1月 272015
 

sympo41月13日(火)、ソウル市庁舎多目的室で、ソウル市マウル共同体総合支援センター(以下マウルセンター)主催、「2014年住民が樹立する『マウル共同体活性化計画樹立テスト事業』、事業プロセス発表会&延藤安弘教授招請講演会」が開催されました。対象者は、ソウル市及び市内各区の公務員、まちづくり活動家で、参加者は250名を越えました。

<マウル共同体>事業は、朴元淳市長の重要政策でもあり、マウルセンターの運営は、ソウル市から委託を受けた民間団体「社団法人マウル」が担っています。ソウル市のマウル共同体事業は、住民3人からの小さな事業を助成し、横断的に広がるネットワークを形成しながら、住民自治を後押ししていくというものです。

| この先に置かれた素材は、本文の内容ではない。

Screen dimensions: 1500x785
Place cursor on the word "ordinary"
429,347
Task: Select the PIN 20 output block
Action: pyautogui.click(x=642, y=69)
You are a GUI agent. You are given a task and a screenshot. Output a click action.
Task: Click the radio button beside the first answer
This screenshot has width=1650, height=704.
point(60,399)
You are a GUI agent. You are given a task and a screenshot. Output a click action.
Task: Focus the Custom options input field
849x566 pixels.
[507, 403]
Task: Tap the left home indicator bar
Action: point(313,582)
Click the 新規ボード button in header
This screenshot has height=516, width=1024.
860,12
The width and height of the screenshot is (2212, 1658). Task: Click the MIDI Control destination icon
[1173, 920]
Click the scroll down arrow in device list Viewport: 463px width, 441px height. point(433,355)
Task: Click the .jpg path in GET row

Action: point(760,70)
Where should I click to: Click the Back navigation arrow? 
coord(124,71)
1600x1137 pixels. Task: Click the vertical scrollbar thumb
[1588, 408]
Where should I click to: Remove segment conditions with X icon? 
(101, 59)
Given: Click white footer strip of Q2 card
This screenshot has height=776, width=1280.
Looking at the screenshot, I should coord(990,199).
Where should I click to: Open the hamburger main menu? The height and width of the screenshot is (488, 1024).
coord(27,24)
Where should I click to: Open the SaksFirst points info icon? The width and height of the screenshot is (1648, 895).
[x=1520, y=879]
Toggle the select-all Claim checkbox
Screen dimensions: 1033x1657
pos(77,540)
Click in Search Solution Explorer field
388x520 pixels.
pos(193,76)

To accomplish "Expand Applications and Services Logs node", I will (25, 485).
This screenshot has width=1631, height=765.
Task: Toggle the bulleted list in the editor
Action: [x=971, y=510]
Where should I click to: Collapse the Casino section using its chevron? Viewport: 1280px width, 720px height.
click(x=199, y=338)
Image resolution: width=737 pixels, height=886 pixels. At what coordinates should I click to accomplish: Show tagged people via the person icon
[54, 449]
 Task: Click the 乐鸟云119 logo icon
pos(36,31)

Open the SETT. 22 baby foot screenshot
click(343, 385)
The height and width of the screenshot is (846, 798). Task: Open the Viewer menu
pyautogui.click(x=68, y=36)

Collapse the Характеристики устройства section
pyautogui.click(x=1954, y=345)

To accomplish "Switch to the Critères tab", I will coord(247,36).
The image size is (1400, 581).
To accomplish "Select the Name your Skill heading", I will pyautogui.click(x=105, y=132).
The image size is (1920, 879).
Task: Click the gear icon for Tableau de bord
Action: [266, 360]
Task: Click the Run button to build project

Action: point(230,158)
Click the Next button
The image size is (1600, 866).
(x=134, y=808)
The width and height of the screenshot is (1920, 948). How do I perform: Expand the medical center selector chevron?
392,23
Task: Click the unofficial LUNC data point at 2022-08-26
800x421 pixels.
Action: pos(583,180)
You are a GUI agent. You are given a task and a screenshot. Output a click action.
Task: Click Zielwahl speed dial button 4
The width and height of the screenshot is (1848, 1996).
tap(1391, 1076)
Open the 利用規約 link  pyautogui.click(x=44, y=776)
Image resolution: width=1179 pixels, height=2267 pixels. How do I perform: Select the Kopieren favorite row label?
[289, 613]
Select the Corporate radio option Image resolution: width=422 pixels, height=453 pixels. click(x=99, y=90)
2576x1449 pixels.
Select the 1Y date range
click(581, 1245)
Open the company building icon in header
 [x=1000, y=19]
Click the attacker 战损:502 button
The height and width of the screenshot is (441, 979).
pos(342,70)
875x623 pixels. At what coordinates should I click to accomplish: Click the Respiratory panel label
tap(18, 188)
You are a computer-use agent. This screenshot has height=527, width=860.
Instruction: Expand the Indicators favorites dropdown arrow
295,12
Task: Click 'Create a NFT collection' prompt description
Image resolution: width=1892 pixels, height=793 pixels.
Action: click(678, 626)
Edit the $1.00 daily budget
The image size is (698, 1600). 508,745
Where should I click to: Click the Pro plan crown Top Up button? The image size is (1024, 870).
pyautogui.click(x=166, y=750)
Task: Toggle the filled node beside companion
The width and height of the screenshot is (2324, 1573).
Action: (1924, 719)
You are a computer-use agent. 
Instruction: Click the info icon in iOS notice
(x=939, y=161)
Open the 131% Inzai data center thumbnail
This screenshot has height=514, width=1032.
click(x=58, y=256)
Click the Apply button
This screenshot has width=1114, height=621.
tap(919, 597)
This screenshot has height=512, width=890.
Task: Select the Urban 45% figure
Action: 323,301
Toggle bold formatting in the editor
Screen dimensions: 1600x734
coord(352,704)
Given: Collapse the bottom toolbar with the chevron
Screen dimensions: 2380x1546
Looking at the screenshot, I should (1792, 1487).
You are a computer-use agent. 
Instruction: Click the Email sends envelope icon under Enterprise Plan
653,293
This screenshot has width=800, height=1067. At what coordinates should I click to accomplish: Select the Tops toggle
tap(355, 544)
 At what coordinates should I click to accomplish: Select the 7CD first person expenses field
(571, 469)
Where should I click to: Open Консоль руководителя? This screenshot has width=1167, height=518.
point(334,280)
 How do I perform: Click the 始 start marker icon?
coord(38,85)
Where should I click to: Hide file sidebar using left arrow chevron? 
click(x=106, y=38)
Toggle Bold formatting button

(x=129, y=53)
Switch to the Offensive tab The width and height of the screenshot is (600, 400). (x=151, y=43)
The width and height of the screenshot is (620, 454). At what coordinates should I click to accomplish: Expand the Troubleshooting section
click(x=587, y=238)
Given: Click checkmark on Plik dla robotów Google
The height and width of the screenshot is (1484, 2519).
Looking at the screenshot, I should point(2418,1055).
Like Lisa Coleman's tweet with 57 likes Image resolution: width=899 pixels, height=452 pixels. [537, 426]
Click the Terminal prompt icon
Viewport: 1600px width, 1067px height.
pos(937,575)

13日は、ユ・チャンボク マウルセンター長の挨拶から始まり、テスト事業として進めた2か所の事例が報告されました。一つ目の発表は、「九老区チョナン洞の事業プロセス発表:お祭りからマウルの計画まで」(キム・ソンウ:チョナンマウル計画樹立団)、二つ目の発表は、「広津(クァンジン) 区クイ洞、チュンゴク洞『マウル計画ワークショップからアジェンダ樹立まで』(キム・ヨンヒ:アチャサン麓のマウル計画樹立団)でした。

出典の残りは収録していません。